§ Given data
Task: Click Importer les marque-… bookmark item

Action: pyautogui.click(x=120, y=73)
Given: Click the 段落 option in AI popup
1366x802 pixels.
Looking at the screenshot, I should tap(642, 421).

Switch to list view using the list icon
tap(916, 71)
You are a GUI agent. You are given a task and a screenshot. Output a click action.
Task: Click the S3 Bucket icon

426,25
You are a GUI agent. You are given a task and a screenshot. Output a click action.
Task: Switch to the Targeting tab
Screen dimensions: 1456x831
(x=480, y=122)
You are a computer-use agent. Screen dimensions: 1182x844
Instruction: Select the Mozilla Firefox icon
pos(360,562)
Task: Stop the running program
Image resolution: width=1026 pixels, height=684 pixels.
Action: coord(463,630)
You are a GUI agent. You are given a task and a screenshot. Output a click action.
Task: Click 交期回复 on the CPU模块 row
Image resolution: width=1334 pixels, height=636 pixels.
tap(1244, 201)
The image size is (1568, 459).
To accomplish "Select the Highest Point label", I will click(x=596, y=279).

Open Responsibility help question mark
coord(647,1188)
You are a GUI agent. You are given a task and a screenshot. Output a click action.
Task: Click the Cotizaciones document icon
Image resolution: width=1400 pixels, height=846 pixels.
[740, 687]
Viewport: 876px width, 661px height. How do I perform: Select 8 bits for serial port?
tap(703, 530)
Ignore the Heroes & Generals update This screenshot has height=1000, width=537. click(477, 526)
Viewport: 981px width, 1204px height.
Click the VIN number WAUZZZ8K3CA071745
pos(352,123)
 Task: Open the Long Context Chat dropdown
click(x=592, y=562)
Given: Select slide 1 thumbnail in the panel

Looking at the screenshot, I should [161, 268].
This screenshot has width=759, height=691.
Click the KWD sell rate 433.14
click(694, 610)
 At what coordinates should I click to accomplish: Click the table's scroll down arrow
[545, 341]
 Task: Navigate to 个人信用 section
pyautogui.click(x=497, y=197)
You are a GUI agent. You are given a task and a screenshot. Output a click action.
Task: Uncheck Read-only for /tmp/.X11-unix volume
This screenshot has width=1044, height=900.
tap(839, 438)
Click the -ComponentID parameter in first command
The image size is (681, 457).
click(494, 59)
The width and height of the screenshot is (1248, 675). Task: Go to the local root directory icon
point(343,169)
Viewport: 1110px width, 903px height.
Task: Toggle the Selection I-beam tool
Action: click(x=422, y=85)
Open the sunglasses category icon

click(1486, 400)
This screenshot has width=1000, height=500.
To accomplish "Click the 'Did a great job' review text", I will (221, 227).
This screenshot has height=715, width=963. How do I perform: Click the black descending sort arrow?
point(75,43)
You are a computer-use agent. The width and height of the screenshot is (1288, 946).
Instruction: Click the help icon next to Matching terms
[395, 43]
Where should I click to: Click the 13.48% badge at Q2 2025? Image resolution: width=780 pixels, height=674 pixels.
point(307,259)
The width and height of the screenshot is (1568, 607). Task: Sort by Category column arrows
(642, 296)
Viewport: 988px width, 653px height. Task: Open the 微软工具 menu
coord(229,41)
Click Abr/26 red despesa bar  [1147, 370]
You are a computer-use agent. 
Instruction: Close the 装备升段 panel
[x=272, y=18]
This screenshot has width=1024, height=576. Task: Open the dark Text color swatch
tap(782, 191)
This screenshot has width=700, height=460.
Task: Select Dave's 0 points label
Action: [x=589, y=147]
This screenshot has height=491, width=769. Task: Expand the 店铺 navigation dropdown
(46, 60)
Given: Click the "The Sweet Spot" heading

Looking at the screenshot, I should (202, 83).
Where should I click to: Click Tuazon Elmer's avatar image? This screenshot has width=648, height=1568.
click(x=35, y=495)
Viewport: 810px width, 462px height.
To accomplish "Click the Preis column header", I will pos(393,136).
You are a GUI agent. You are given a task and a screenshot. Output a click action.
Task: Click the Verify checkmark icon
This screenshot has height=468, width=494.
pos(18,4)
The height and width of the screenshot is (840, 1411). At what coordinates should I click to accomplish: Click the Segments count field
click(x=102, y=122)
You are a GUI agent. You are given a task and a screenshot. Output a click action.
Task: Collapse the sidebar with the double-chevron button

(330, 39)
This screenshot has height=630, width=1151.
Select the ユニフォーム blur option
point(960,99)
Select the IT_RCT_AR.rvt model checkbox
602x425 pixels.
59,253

§ Activity
Only the lines from the one with "Viewport: 810px width, 462px height." to the end of the listing are wanted. Print them exactly, keeping both ends.

§ Written solution
Viewport: 810px width, 462px height.
To accomplish "Click the Preis column header", I will pos(393,136).
You are a GUI agent. You are given a task and a screenshot. Output a click action.
Task: Click the Verify checkmark icon
This screenshot has height=468, width=494.
pos(18,4)
The height and width of the screenshot is (840, 1411). At what coordinates should I click to accomplish: Click the Segments count field
click(x=102, y=122)
You are a GUI agent. You are given a task and a screenshot. Output a click action.
Task: Collapse the sidebar with the double-chevron button

(330, 39)
This screenshot has height=630, width=1151.
Select the ユニフォーム blur option
point(960,99)
Select the IT_RCT_AR.rvt model checkbox
602x425 pixels.
59,253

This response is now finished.